* **WHAT IS REQUIRED**: Copy the listing starting at the line that contains "is (280, 675)." and ending at the last line, with "screenshot" renamed to "screen image" and nothing else altered.

* **MATERIAL SUPPLIED**:
┄┄┄┄┄┄┄┄┄┄┄┄┄┄┄┄┄┄┄┄

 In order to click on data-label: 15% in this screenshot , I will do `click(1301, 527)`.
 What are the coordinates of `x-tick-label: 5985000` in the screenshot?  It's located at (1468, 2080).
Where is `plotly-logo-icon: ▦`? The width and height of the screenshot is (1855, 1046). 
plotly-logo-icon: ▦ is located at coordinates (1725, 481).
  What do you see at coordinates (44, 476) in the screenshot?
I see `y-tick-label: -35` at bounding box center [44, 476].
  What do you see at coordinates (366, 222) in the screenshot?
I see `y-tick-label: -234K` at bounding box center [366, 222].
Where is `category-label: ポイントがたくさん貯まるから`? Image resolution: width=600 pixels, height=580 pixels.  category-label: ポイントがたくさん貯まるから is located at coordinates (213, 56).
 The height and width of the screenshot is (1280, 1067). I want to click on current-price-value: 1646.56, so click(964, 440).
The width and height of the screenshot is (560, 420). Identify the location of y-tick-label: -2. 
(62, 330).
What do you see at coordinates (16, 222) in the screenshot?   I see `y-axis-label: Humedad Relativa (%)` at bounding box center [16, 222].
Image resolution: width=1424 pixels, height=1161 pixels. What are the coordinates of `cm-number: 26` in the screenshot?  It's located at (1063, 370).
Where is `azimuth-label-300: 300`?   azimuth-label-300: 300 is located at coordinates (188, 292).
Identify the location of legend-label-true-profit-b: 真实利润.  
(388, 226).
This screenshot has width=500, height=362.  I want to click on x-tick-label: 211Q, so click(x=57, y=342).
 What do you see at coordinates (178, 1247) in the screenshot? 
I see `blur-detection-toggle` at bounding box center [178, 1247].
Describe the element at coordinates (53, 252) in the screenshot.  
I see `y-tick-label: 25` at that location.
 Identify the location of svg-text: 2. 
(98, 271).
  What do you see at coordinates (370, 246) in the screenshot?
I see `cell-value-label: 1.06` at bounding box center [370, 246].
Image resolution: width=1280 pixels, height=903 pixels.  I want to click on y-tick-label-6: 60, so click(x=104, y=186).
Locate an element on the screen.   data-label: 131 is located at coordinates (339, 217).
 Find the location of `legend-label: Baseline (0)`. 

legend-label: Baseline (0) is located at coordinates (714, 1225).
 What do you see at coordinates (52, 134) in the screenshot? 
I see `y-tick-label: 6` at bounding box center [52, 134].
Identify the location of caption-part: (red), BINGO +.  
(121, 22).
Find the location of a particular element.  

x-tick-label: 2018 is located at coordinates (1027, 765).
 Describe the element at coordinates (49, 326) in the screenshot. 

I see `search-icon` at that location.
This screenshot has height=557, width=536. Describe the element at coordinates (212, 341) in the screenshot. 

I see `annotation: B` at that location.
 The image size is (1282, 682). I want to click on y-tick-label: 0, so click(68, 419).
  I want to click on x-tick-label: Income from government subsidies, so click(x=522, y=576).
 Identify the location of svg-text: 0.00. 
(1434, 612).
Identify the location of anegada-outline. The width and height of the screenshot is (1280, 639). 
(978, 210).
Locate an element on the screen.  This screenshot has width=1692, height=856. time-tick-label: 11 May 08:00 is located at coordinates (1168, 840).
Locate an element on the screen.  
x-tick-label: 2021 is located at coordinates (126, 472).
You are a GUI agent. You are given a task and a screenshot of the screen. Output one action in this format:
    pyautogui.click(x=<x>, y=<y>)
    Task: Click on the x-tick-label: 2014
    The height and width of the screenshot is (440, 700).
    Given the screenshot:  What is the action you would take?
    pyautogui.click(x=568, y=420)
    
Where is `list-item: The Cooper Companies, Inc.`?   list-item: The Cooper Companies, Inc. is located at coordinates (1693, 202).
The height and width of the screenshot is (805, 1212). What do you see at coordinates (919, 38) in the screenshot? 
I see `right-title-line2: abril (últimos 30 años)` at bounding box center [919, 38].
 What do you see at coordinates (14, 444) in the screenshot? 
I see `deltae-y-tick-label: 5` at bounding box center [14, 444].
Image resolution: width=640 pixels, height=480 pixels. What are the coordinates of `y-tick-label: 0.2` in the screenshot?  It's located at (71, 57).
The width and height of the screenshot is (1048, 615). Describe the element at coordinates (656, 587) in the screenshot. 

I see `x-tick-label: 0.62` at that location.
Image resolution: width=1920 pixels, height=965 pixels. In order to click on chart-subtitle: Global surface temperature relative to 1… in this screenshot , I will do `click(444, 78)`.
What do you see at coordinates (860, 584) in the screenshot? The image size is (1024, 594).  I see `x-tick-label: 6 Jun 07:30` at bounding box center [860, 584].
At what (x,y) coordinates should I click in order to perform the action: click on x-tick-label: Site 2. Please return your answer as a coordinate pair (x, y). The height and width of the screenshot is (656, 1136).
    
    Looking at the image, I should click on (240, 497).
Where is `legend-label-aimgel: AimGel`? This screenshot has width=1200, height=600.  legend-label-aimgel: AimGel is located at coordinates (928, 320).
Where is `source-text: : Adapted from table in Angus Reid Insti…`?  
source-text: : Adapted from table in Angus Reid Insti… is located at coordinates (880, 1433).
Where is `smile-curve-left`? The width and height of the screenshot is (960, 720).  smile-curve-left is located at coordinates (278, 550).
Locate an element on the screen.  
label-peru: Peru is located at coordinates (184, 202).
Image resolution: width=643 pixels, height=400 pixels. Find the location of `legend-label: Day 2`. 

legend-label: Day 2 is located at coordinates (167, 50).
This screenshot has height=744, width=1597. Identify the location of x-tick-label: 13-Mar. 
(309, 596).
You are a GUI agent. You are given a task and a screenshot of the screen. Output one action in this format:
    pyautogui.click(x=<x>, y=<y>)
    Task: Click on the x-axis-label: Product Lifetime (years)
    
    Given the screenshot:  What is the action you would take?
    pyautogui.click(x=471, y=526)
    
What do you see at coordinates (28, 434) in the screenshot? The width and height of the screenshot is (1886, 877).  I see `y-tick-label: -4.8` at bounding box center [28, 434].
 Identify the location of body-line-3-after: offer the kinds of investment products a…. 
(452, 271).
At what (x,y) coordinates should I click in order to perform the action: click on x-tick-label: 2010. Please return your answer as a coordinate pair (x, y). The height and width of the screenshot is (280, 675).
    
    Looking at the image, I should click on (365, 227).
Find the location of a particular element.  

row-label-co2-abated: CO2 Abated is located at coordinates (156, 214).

┄┄┄┄┄┄┄┄┄┄┄┄┄┄┄┄┄┄┄┄

* **ANSWER TO THIS PROBLEM**:
At what (x,y) coordinates should I click in order to perform the action: click on x-tick-label: 2010. Please return your answer as a coordinate pair (x, y). The height and width of the screen image is (280, 675).
    
    Looking at the image, I should click on (365, 227).
Find the location of a particular element.  

row-label-co2-abated: CO2 Abated is located at coordinates (156, 214).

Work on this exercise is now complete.